Re: [indic] Re: Feedback on PR-104

From: Sinnathurai Srivas (sisrivas@blueyonder.co.uk)
Date: Fri Sep 07 2007 - 08:31:42 CDT

  • Next message: Mark E. Shoulson: "Re: [icu-support] complete binary/utf mapping"

    Peter,

    >>
    I will not debate the assertion that /ksh/ in Tamil phonology is a single phoneme.

    >
    Does this mean you will at least be ready to analyse if ksh are two consonants (half plus half matrai) while x is one consonant (half-matrai).

    >>
    In Unicode, the entity of Tamil *writing* “க்ஷ” is given an encoded representation as a sequence of three encoding elements: 0B95 + 0BCE + 0BB7.

    >
    It is wrong.
    We use two consonant forms and x form.
    ie, we use actual k.sh form and x form.

    When it is two consonant forms, it automatically equates to Devanagari conjuncts and automatically equates to Latin/English conjuncts such as KSH, PR, TR etc..
    Tamil deals with half Matrai (half consonants) in this way. (Note: Matrai in Tamil is not the same as Matra in Devanagari)
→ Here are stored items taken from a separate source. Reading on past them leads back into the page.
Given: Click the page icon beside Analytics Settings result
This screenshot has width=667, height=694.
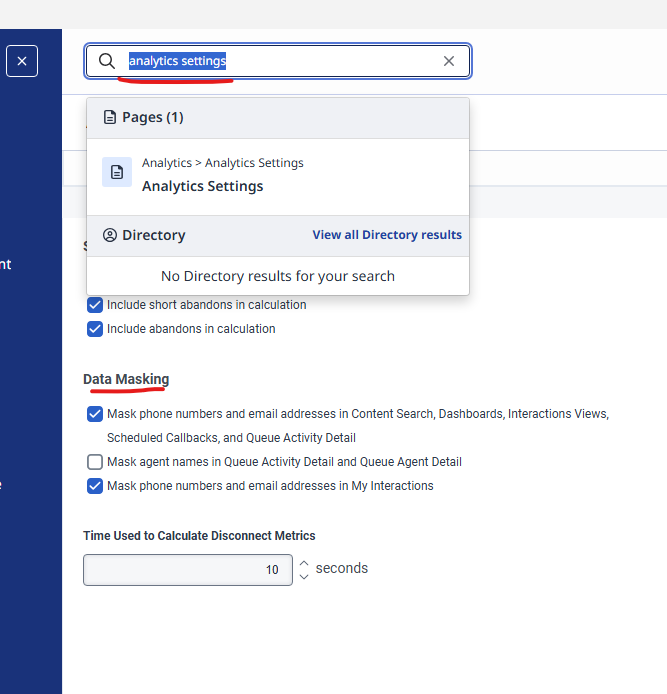Looking at the screenshot, I should 117,172.
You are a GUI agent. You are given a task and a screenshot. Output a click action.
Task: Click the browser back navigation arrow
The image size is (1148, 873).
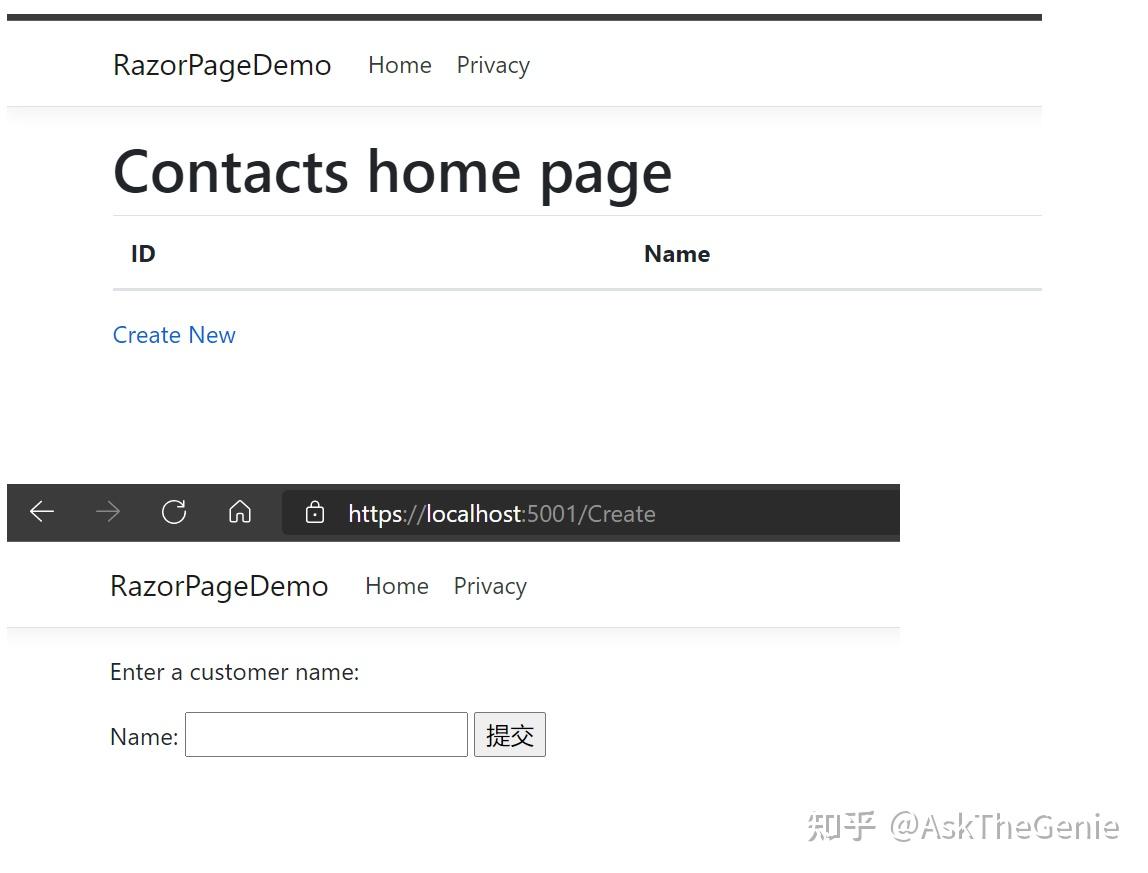(42, 512)
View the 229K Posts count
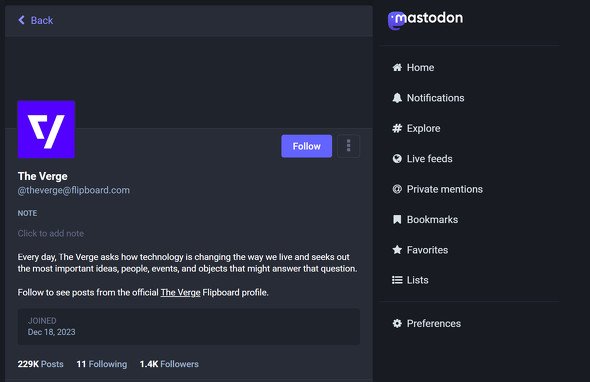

    Ie, you definitely NEED NOT DO ANYTHING to get Tamil conjunct equivalent.

    >
    When you say "Tamil *writing* “க்ஷ” is given ... 0B95 + 0BCE + 0BB7"
    What happens to split form,
    What happens to X form
    and why is it given a conjunct treatment, when the natural conjunct equivalent is 0B95 + 0BCE + 0BB7 without any glyph shape variation.

    லக்ஷ்மி, லக்.ஷ்மி, றிக்.ஷா
    Luxmi, Lukshmi, Riksha

    We use all of these forms.
    Conjunct is already taken care in advanced usage of anti-virama. There is no conjunct in Tamil, as Unicode is trying to impose.
    There is x form in Tamil.

    Additional References:
    P5: Devanagari conjuncts: http://unicode.org/~emuller/iwg/p5/index.html
    Some common Devanagari conjuncts have shapes that differ vastly from the combinations of their parts, and users do not understand how to represent text that renders with those conjuncts.

    Question:

    Can you let me know if Devanagari do not use both two consonant forms and conjunct forms interchangeably? I'm asking this because even if you mistakenly impose conjunct to Tamil, Tamil then would use both two consonant forms and conjunct form of same characters.

    Note: Even if your answer is yes, Tamil does not need complicated conjunct processing as the functionality is already taken care by advanced usage of anti-Virama (puLLI).

    P5:

    There is no evidence that those letters represent anything more than what can already be represented with sequences. The sequences for those three conjuncts are already recorded in the draft NamedCompositeEntities.txt:

    >

    This sitting of evidence by Unicode is an untrue statement.

    see

    லக்ஷ்மி, லக்.ஷ்மி, றிக்.ஷா
    Luxmi, Lukshmi, Riksha

    And you are only trying to impose one and only one single character x as conjunct in Tamil. You could not even find another example of conjunct in Tamil to enforce your deliberate modification of Tamil writing system.

    Atomic Character. A character that is not decomposable.

    In Tamil, the fors in use are X, ksh, do you mean ksh is not valid? Do you state that Tamil should not use ksh in it's decomposed form. Is this mean Unicode want to change Tamil Grammar for writing.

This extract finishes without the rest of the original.